When the desktop loads, open the Nautilus file manager from the launcher on the left. Looking under 'Devices' you should see the entry for the computer's hard disk partitions, as well as a any connected USB drivers. The directory 'Users' (or 'Documents and Settings' for Windows XP) in the root of one of these drives should contain your user's files.

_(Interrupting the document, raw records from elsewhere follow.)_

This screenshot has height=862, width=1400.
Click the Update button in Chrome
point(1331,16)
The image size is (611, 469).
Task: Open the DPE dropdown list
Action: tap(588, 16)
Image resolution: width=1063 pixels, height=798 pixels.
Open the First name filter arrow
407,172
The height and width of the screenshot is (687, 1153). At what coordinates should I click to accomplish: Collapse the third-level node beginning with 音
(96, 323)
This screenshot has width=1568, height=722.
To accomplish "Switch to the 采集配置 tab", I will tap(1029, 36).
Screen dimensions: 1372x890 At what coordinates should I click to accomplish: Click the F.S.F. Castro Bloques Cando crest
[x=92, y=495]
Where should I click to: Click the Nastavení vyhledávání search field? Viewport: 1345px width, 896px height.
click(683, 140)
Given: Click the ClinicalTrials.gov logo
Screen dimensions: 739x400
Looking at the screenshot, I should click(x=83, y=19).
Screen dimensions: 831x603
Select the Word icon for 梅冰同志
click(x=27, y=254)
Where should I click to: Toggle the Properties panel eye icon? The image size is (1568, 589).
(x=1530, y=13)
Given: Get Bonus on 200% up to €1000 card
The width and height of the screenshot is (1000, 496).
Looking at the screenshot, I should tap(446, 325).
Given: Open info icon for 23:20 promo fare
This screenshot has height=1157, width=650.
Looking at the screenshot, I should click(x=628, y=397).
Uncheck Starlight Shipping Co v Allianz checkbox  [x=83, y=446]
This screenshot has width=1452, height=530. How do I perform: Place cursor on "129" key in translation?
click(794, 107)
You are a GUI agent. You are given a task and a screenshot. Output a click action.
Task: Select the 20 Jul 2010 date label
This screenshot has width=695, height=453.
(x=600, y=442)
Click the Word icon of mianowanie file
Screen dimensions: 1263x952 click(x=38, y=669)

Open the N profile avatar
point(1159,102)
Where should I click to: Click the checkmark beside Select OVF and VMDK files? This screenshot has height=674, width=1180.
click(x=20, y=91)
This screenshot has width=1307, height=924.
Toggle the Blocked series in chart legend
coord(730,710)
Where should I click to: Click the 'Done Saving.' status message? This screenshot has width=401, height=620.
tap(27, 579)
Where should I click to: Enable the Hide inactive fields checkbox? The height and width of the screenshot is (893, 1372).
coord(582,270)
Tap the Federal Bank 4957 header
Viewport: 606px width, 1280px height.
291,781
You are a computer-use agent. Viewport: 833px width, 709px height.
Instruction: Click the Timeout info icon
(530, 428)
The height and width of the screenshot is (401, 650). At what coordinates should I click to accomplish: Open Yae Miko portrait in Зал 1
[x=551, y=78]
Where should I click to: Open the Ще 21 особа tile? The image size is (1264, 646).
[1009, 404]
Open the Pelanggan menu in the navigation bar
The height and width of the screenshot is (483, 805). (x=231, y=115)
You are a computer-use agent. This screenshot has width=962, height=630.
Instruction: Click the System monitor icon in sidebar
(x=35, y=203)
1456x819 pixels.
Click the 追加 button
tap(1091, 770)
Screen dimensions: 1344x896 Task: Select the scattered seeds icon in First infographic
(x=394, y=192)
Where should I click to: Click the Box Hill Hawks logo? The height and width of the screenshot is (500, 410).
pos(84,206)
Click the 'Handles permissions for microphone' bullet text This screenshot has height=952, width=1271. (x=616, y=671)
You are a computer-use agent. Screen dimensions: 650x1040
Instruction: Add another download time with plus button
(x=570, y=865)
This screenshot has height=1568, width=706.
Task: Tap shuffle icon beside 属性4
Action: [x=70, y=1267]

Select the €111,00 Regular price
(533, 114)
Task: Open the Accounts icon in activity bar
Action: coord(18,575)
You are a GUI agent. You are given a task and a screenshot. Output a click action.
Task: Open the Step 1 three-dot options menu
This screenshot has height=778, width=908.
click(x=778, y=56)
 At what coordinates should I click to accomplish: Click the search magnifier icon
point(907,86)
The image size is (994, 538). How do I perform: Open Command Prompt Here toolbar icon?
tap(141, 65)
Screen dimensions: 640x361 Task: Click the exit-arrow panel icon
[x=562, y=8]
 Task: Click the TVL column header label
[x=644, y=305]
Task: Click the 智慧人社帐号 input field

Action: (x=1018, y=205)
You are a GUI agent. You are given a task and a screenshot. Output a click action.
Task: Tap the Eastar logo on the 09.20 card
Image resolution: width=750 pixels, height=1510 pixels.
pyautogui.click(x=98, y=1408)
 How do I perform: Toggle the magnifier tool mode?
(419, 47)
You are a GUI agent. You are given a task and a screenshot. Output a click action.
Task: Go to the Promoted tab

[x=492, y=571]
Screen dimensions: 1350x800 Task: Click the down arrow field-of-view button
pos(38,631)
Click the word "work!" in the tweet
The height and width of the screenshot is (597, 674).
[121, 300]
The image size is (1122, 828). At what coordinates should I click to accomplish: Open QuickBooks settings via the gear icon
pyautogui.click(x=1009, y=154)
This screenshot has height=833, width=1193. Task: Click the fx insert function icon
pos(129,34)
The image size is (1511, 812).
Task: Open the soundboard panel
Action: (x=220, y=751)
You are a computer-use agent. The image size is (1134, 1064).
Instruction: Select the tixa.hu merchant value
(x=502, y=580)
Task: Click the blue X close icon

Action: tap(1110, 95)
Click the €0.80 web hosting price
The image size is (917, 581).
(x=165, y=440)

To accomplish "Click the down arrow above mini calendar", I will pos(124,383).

If you can't access the disk, you may need to do something else to get the data off of the disc.
Recovering files
If you only have command line access to Ubuntu, you can run mc
to use the midnight-command file manager:
(You can run mc -a
if the lines are not drawn properly)
This is a command line file manager - you can find out how to use it here, also here - you can use the following:
- Use Tab and the arrows keys to navigate
The function keys:
F1 - help.
F2 - user menu (to compress files etc)
F3 - view (checking contents of a file i think)
F5 - copy
F6 - rename or move
F7 - create a directory
F8 - delete
F9 - pull-down - accesses the menu bar at the top.
F10 - quit. Closes mc, as well as mcedit and any unwanted open menu.
Ctrl+O to switch to and from command line - useful for running mount
commands etc
Devices plugged into the computer should be automounted in the media
directory - if not, you will need mount them manually - for example:
To make a directory for the partition to mount to
sudo mkdir /media/windows-partition
To mount the partition - you can find the device (/dev/sda2
for example) from the output of sudo fdisk -l
or sudo parted -l
- a large partiton (you can find sizes in sudo parted -l
) formatted to NTFS or FAT should be the main windows partition. Your user files should be contained within 'Documents and Settings' in the root of the partition.
sudo mount /dev/sda2 /media/windows-partition/
To unmount the partition, run
sudo umount /media/windows-partition
You can then copy the files over using mc
- copying should mean you can check whether you have the files you want afterwards.